## Directions for this task
Reproduce all of the data exactly as written.

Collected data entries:
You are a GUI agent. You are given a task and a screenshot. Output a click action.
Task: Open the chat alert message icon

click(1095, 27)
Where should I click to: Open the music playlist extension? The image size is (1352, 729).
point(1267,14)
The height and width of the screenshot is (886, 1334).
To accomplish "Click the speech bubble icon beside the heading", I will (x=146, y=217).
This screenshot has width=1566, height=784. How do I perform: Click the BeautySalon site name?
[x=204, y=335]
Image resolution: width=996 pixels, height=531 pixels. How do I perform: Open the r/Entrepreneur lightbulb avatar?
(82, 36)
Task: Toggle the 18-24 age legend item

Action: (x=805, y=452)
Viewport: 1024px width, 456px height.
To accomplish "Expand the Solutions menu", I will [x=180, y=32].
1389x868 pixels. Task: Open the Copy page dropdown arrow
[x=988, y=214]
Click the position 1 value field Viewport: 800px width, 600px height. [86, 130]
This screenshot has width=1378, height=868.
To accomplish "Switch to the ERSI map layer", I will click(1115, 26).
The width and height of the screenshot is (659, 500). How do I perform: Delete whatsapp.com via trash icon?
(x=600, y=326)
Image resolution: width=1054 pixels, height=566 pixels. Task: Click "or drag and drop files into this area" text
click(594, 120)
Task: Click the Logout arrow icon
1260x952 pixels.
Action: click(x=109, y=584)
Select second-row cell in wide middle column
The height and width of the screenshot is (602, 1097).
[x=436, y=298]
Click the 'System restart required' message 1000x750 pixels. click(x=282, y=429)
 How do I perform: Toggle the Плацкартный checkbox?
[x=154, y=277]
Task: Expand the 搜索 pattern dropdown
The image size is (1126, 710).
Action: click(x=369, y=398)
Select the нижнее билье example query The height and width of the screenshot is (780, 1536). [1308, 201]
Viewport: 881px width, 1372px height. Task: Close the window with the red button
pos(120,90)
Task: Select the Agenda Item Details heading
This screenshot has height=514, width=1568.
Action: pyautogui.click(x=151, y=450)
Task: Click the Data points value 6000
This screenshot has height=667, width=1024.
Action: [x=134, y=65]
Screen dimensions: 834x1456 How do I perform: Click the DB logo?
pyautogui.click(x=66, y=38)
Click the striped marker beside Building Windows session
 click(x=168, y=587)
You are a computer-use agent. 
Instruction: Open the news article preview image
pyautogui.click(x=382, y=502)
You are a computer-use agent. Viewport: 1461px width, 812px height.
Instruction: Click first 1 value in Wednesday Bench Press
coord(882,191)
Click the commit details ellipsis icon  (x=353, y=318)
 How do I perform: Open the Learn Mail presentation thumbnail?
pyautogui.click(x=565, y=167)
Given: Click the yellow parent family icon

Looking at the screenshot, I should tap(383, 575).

## Output below
You are a GUI agent. You are given a task and a screenshot. Output a click action.
Task: Open the chat alert message icon

click(1095, 27)
Where should I click to: Open the music playlist extension? The image size is (1352, 729).
point(1267,14)
The height and width of the screenshot is (886, 1334).
To accomplish "Click the speech bubble icon beside the heading", I will (x=146, y=217).
This screenshot has width=1566, height=784. How do I perform: Click the BeautySalon site name?
[x=204, y=335]
Image resolution: width=996 pixels, height=531 pixels. How do I perform: Open the r/Entrepreneur lightbulb avatar?
(82, 36)
Task: Toggle the 18-24 age legend item

Action: (x=805, y=452)
Viewport: 1024px width, 456px height.
To accomplish "Expand the Solutions menu", I will [x=180, y=32].
1389x868 pixels. Task: Open the Copy page dropdown arrow
[x=988, y=214]
Click the position 1 value field Viewport: 800px width, 600px height. [86, 130]
This screenshot has width=1378, height=868.
To accomplish "Switch to the ERSI map layer", I will click(1115, 26).
The width and height of the screenshot is (659, 500). How do I perform: Delete whatsapp.com via trash icon?
(x=600, y=326)
Image resolution: width=1054 pixels, height=566 pixels. Task: Click "or drag and drop files into this area" text
click(594, 120)
Task: Click the Logout arrow icon
1260x952 pixels.
Action: click(x=109, y=584)
Select second-row cell in wide middle column
The height and width of the screenshot is (602, 1097).
[x=436, y=298]
Click the 'System restart required' message 1000x750 pixels. click(x=282, y=429)
 How do I perform: Toggle the Плацкартный checkbox?
[x=154, y=277]
Task: Expand the 搜索 pattern dropdown
The image size is (1126, 710).
Action: click(x=369, y=398)
Select the нижнее билье example query The height and width of the screenshot is (780, 1536). [1308, 201]
Viewport: 881px width, 1372px height. Task: Close the window with the red button
pos(120,90)
Task: Select the Agenda Item Details heading
This screenshot has height=514, width=1568.
Action: pyautogui.click(x=151, y=450)
Task: Click the Data points value 6000
This screenshot has height=667, width=1024.
Action: [x=134, y=65]
Screen dimensions: 834x1456 How do I perform: Click the DB logo?
pyautogui.click(x=66, y=38)
Click the striped marker beside Building Windows session
 click(x=168, y=587)
You are a computer-use agent. 
Instruction: Open the news article preview image
pyautogui.click(x=382, y=502)
You are a computer-use agent. Viewport: 1461px width, 812px height.
Instruction: Click first 1 value in Wednesday Bench Press
coord(882,191)
Click the commit details ellipsis icon  (x=353, y=318)
 How do I perform: Open the Learn Mail presentation thumbnail?
pyautogui.click(x=565, y=167)
Given: Click the yellow parent family icon

Looking at the screenshot, I should tap(383, 575).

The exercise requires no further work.